[Dataset entries]
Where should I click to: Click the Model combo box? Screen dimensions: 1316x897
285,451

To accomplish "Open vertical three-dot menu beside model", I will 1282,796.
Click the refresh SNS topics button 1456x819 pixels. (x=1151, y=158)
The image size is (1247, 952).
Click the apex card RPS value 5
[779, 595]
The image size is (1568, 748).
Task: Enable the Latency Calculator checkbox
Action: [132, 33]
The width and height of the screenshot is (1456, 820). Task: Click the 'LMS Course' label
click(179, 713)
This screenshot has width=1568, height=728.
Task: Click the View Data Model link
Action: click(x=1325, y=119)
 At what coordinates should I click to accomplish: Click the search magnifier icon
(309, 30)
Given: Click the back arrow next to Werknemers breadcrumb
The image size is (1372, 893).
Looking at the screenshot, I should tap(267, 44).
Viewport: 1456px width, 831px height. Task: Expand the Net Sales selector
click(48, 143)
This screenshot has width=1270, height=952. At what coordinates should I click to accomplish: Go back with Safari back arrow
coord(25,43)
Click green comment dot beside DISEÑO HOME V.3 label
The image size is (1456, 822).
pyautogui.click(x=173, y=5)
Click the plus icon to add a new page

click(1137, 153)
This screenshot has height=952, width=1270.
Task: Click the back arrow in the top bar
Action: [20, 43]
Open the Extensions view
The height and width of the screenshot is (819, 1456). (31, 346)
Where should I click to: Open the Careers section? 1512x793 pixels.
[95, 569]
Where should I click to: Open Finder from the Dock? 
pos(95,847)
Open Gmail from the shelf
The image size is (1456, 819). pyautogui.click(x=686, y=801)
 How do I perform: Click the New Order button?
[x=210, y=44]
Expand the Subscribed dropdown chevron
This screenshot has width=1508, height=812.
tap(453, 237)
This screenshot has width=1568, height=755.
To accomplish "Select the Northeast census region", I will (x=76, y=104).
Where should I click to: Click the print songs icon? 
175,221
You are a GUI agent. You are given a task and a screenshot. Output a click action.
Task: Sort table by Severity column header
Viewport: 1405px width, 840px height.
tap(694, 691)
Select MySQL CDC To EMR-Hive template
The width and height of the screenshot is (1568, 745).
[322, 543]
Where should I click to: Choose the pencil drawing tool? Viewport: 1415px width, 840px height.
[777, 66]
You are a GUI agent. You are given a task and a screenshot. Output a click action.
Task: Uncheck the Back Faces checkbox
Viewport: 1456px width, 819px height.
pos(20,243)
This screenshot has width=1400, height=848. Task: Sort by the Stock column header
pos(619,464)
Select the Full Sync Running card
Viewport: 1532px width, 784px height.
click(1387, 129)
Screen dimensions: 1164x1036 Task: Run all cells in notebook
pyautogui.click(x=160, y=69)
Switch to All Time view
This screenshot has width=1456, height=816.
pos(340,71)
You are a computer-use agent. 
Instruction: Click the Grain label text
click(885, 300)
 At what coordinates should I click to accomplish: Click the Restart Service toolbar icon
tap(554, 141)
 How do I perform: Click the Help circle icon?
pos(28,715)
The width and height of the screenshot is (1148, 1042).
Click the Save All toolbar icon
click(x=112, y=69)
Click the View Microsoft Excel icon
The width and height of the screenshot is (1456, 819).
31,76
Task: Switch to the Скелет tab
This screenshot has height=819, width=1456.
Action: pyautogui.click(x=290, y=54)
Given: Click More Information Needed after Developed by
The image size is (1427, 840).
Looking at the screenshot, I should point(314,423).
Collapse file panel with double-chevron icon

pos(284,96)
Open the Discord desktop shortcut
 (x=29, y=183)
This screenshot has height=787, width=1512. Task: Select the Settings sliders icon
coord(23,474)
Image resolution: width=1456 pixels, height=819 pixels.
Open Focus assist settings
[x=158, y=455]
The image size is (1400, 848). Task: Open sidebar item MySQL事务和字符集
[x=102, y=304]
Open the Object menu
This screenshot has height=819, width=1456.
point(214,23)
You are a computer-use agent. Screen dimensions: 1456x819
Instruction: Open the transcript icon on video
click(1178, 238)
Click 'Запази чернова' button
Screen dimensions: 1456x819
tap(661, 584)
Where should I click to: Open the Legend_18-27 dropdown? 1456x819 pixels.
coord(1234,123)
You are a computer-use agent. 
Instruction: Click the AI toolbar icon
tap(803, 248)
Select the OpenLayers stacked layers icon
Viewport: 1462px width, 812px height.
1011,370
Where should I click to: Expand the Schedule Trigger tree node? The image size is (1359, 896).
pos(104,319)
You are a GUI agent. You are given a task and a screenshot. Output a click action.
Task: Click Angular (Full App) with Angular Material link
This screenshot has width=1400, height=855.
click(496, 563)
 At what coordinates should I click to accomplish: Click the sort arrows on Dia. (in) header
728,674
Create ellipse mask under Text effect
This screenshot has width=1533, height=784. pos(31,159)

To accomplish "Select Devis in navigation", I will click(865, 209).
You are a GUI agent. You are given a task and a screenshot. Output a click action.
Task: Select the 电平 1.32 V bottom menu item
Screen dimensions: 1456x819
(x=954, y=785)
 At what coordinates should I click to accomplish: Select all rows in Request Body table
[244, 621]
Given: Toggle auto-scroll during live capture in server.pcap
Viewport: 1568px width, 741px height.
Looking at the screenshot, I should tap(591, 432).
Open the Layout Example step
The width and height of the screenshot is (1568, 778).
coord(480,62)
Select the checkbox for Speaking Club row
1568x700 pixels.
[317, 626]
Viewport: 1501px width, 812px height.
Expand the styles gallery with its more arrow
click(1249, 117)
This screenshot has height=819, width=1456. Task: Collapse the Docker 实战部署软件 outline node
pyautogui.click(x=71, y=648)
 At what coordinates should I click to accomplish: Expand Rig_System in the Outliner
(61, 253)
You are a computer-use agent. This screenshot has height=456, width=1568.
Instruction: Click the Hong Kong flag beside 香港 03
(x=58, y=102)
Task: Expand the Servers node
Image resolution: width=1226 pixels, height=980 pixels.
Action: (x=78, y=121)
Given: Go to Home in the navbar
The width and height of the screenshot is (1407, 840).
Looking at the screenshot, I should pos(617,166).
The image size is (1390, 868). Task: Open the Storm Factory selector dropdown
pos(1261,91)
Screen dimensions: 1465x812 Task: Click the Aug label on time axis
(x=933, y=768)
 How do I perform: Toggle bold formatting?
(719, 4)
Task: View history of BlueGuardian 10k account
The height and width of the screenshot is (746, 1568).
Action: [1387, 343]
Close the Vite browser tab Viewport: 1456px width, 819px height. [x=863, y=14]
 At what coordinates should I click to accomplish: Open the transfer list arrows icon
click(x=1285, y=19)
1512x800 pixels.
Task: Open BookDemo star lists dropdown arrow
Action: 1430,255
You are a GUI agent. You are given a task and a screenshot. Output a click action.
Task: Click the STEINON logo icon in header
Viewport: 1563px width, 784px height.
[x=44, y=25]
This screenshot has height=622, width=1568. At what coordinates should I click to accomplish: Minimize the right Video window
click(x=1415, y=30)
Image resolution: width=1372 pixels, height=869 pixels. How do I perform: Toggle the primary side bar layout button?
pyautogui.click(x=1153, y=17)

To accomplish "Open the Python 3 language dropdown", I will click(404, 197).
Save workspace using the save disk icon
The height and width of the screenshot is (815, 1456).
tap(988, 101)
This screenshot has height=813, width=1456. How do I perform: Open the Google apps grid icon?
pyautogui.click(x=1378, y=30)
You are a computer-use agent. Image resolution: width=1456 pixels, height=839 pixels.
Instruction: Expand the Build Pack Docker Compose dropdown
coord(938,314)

• Task to complete
Repeat all the records. Match each line exactly.

• Answer below
Where should I click to: Click the Model combo box? Screen dimensions: 1316x897
285,451

To accomplish "Open vertical three-dot menu beside model", I will 1282,796.
Click the refresh SNS topics button 1456x819 pixels. (x=1151, y=158)
The image size is (1247, 952).
Click the apex card RPS value 5
[779, 595]
The image size is (1568, 748).
Task: Enable the Latency Calculator checkbox
Action: [132, 33]
The width and height of the screenshot is (1456, 820). Task: Click the 'LMS Course' label
click(179, 713)
This screenshot has width=1568, height=728.
Task: Click the View Data Model link
Action: click(x=1325, y=119)
 At what coordinates should I click to accomplish: Click the search magnifier icon
(309, 30)
Given: Click the back arrow next to Werknemers breadcrumb
The image size is (1372, 893).
Looking at the screenshot, I should tap(267, 44).
Viewport: 1456px width, 831px height. Task: Expand the Net Sales selector
click(48, 143)
This screenshot has width=1270, height=952. At what coordinates should I click to accomplish: Go back with Safari back arrow
coord(25,43)
Click green comment dot beside DISEÑO HOME V.3 label
The image size is (1456, 822).
pyautogui.click(x=173, y=5)
Click the plus icon to add a new page

click(1137, 153)
This screenshot has height=952, width=1270.
Task: Click the back arrow in the top bar
Action: [20, 43]
Open the Extensions view
The height and width of the screenshot is (819, 1456). (31, 346)
Where should I click to: Open the Careers section? 1512x793 pixels.
[95, 569]
Where should I click to: Open Finder from the Dock? 
pos(95,847)
Open Gmail from the shelf
The image size is (1456, 819). pyautogui.click(x=686, y=801)
 How do I perform: Click the New Order button?
[x=210, y=44]
Expand the Subscribed dropdown chevron
This screenshot has width=1508, height=812.
tap(453, 237)
This screenshot has width=1568, height=755.
To accomplish "Select the Northeast census region", I will (x=76, y=104).
Where should I click to: Click the print songs icon? 
175,221
You are a GUI agent. You are given a task and a screenshot. Output a click action.
Task: Sort table by Severity column header
Viewport: 1405px width, 840px height.
tap(694, 691)
Select MySQL CDC To EMR-Hive template
The width and height of the screenshot is (1568, 745).
[322, 543]
Where should I click to: Choose the pencil drawing tool? Viewport: 1415px width, 840px height.
[777, 66]
You are a GUI agent. You are given a task and a screenshot. Output a click action.
Task: Uncheck the Back Faces checkbox
Viewport: 1456px width, 819px height.
pos(20,243)
This screenshot has width=1400, height=848. Task: Sort by the Stock column header
pos(619,464)
Select the Full Sync Running card
Viewport: 1532px width, 784px height.
click(1387, 129)
Screen dimensions: 1164x1036 Task: Run all cells in notebook
pyautogui.click(x=160, y=69)
Switch to All Time view
This screenshot has width=1456, height=816.
pos(340,71)
You are a computer-use agent. 
Instruction: Click the Grain label text
click(885, 300)
 At what coordinates should I click to accomplish: Click the Restart Service toolbar icon
tap(554, 141)
 How do I perform: Click the Help circle icon?
pos(28,715)
The width and height of the screenshot is (1148, 1042).
Click the Save All toolbar icon
click(x=112, y=69)
Click the View Microsoft Excel icon
The width and height of the screenshot is (1456, 819).
31,76
Task: Switch to the Скелет tab
This screenshot has height=819, width=1456.
Action: pyautogui.click(x=290, y=54)
Given: Click More Information Needed after Developed by
The image size is (1427, 840).
Looking at the screenshot, I should point(314,423).
Collapse file panel with double-chevron icon

pos(284,96)
Open the Discord desktop shortcut
 (x=29, y=183)
This screenshot has height=787, width=1512. Task: Select the Settings sliders icon
coord(23,474)
Image resolution: width=1456 pixels, height=819 pixels.
Open Focus assist settings
[x=158, y=455]
The image size is (1400, 848). Task: Open sidebar item MySQL事务和字符集
[x=102, y=304]
Open the Object menu
This screenshot has height=819, width=1456.
point(214,23)
You are a computer-use agent. Screen dimensions: 1456x819
Instruction: Open the transcript icon on video
click(1178, 238)
Click 'Запази чернова' button
Screen dimensions: 1456x819
tap(661, 584)
Where should I click to: Open the Legend_18-27 dropdown? 1456x819 pixels.
coord(1234,123)
You are a computer-use agent. 
Instruction: Click the AI toolbar icon
tap(803, 248)
Select the OpenLayers stacked layers icon
Viewport: 1462px width, 812px height.
1011,370
Where should I click to: Expand the Schedule Trigger tree node? The image size is (1359, 896).
pos(104,319)
You are a GUI agent. You are given a task and a screenshot. Output a click action.
Task: Click Angular (Full App) with Angular Material link
This screenshot has width=1400, height=855.
click(496, 563)
 At what coordinates should I click to accomplish: Click the sort arrows on Dia. (in) header
728,674
Create ellipse mask under Text effect
This screenshot has width=1533, height=784. pos(31,159)

To accomplish "Select Devis in navigation", I will click(865, 209).
You are a GUI agent. You are given a task and a screenshot. Output a click action.
Task: Select the 电平 1.32 V bottom menu item
Screen dimensions: 1456x819
(x=954, y=785)
 At what coordinates should I click to accomplish: Select all rows in Request Body table
[244, 621]
Given: Toggle auto-scroll during live capture in server.pcap
Viewport: 1568px width, 741px height.
Looking at the screenshot, I should tap(591, 432).
Open the Layout Example step
The width and height of the screenshot is (1568, 778).
coord(480,62)
Select the checkbox for Speaking Club row
1568x700 pixels.
[317, 626]
Viewport: 1501px width, 812px height.
Expand the styles gallery with its more arrow
click(1249, 117)
This screenshot has height=819, width=1456. Task: Collapse the Docker 实战部署软件 outline node
pyautogui.click(x=71, y=648)
 At what coordinates should I click to accomplish: Expand Rig_System in the Outliner
(61, 253)
You are a computer-use agent. This screenshot has height=456, width=1568.
Instruction: Click the Hong Kong flag beside 香港 03
(x=58, y=102)
Task: Expand the Servers node
Image resolution: width=1226 pixels, height=980 pixels.
Action: (x=78, y=121)
Given: Go to Home in the navbar
The width and height of the screenshot is (1407, 840).
Looking at the screenshot, I should pos(617,166).
The image size is (1390, 868). Task: Open the Storm Factory selector dropdown
pos(1261,91)
Screen dimensions: 1465x812 Task: Click the Aug label on time axis
(x=933, y=768)
 How do I perform: Toggle bold formatting?
(719, 4)
Task: View history of BlueGuardian 10k account
The height and width of the screenshot is (746, 1568).
Action: [1387, 343]
Close the Vite browser tab Viewport: 1456px width, 819px height. [x=863, y=14]
 At what coordinates should I click to accomplish: Open the transfer list arrows icon
click(x=1285, y=19)
1512x800 pixels.
Task: Open BookDemo star lists dropdown arrow
Action: 1430,255
You are a GUI agent. You are given a task and a screenshot. Output a click action.
Task: Click the STEINON logo icon in header
Viewport: 1563px width, 784px height.
[x=44, y=25]
This screenshot has height=622, width=1568. At what coordinates should I click to accomplish: Minimize the right Video window
click(x=1415, y=30)
Image resolution: width=1372 pixels, height=869 pixels. How do I perform: Toggle the primary side bar layout button?
pyautogui.click(x=1153, y=17)

To accomplish "Open the Python 3 language dropdown", I will click(404, 197).
Save workspace using the save disk icon
The height and width of the screenshot is (815, 1456).
tap(988, 101)
This screenshot has height=813, width=1456. How do I perform: Open the Google apps grid icon?
pyautogui.click(x=1378, y=30)
You are a computer-use agent. Image resolution: width=1456 pixels, height=839 pixels.
Instruction: Expand the Build Pack Docker Compose dropdown
coord(938,314)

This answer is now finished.